Est-ce à dire que cette réforme typographique du vers rend Mallarmé sympathique au vers libre. Nullement. Mallarmé déplore la règle étroite du Parnasse, il reconnaît que la recherche excessive de la forme a conduit les parnassiens à une poésie de statuaire, belle comme un marbre mais manquant de vie. Cependant cela n’implique pas une scission absolue entre le Parnasse et le Symbolisme. « Avec la science du vers, l’art suprême des coupes que possèdent des maîtres comme Banville, l’alexandrin classique peut atteindre à une variété infinie et suivre tous les mouvements de passion possible[2]. » Mais il n’est pas mauvais de laisser se reposer parfois cet instrument trop parfait et d’introduire dans le vers, en vue d’atteindre à plus de naturel, une certaine fantaisie personnelle : « Le Parnasse, constate Mallarmé, instaura le vers énoncé seul sans participation d’un souffle préalable chez le lecteur ou mû par la vertu de la place et de la dimension des mots. Son retard, avec un mécanisme à peu près définitif, de n’en avoir précisé l’opération ou la poétique. Que l’agencement évoluât à vide depuis, selon des bruits perçus de volant et de courroie, trop immédiats, n’est pas le pis : mais, à mon sens, la prétention d’enfermer en l’expression, la matière des objets. Le temps a parfait l’œuvre : et qui parle entre nous de scission ? Au vers impersonnel ou pur s’adaptera l’instinct qui dégage, du monde, un chant, pour en illuminer le rythme fondamental et rejette, vain, le résidu[3]. »
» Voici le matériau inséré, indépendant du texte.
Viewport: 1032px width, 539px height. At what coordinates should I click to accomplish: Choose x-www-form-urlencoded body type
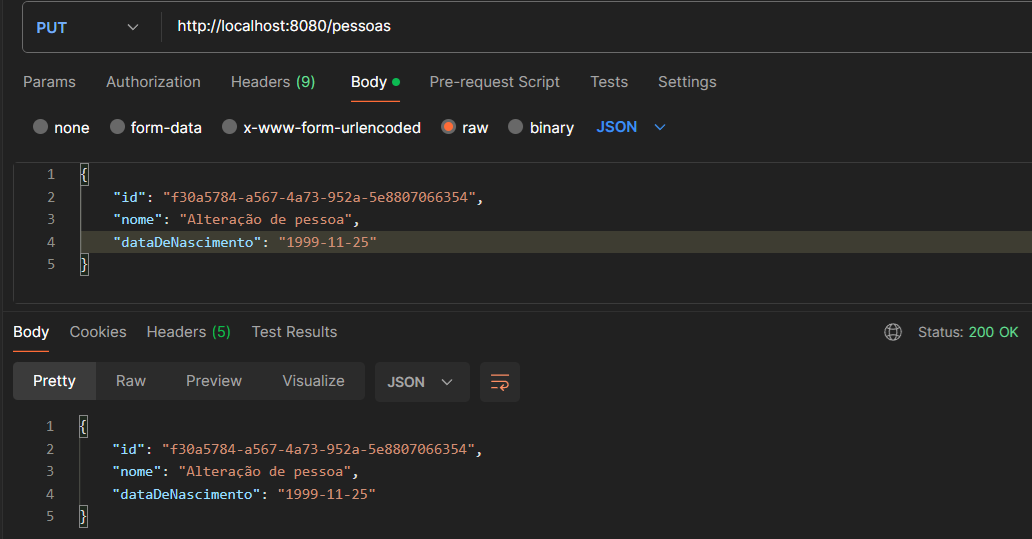tap(230, 127)
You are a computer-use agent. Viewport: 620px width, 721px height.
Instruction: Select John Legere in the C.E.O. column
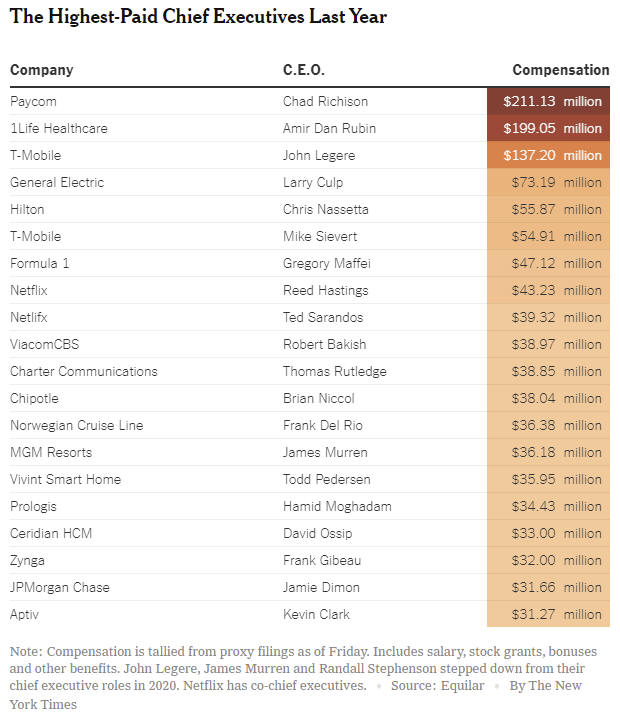click(319, 155)
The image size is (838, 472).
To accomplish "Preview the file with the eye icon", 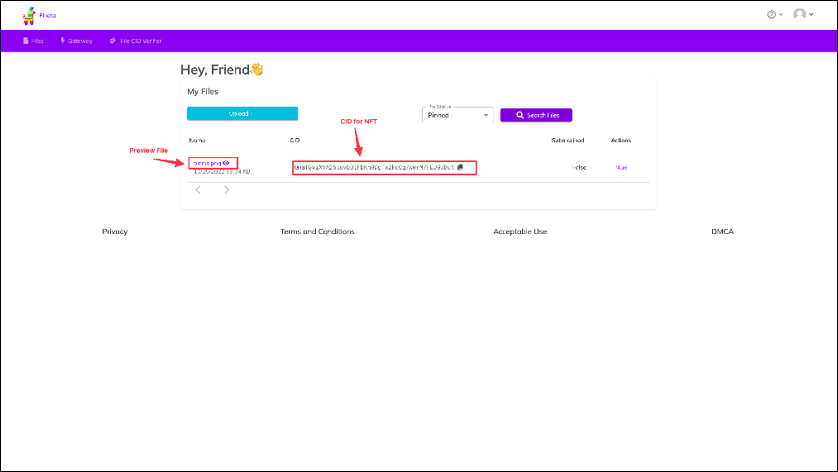I will (227, 162).
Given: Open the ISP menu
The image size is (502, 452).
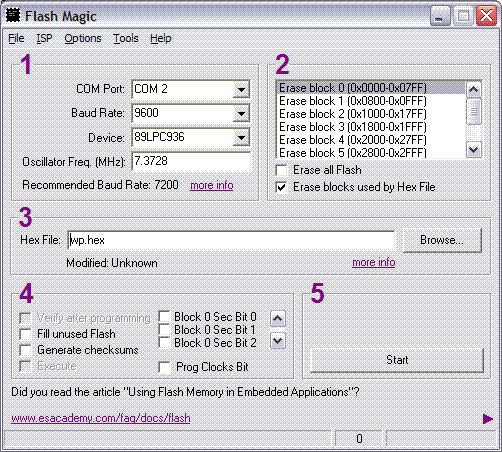Looking at the screenshot, I should (44, 38).
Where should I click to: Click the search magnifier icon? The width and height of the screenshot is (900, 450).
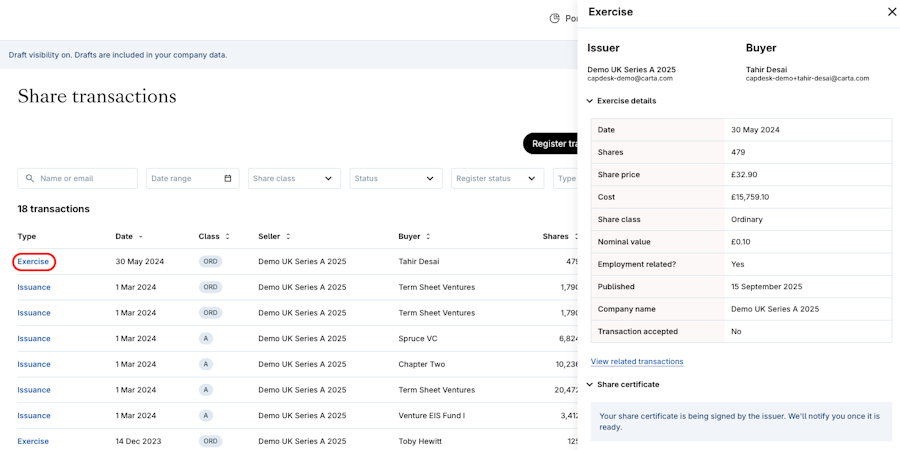pos(30,179)
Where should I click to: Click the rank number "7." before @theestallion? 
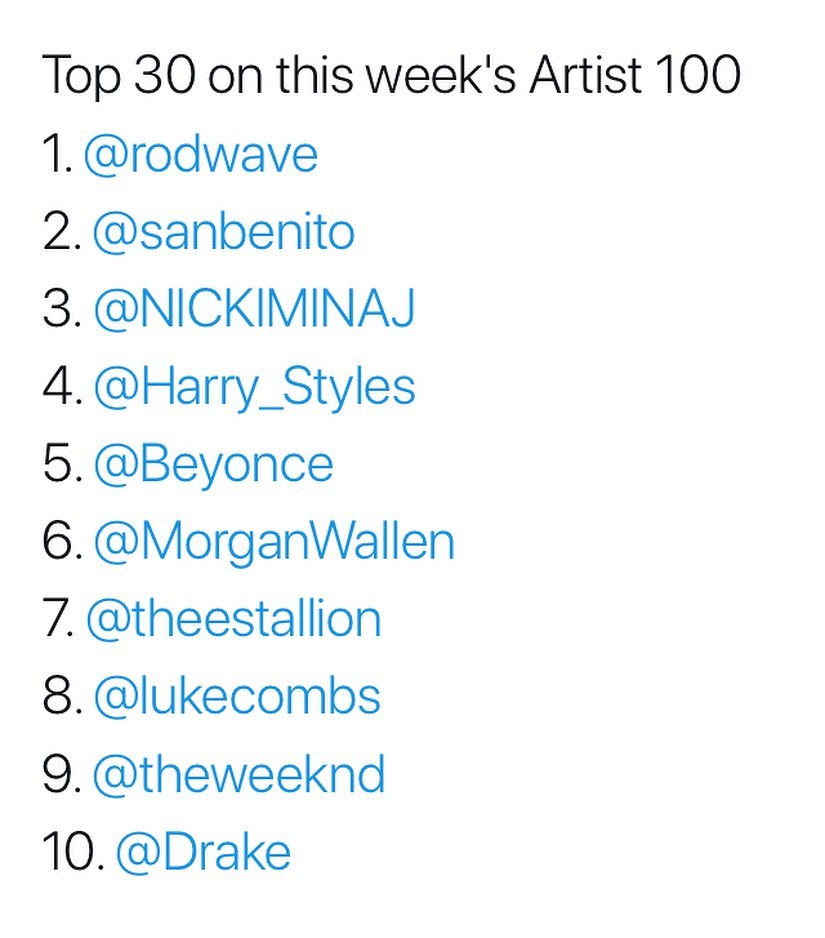59,619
Il convient donc de conserver l’ancien mètre, mais de le diversifier à l’infini ; l’abandonner pour recourir à un mètre

  1. Pages : Divagation. — On en peut trouver quelques exemples dans les vers intelligibles de ses poèmes ; celui-ci :

    La chair est triste hélas et j’ai lu tous les livres !


    et d’autres relevés par M. R. de Gourmont. Art. cit.

  2. Jules Huret, Enquête sur l’évolution littéraire, p. 59.
  3. La Musique et les lettres.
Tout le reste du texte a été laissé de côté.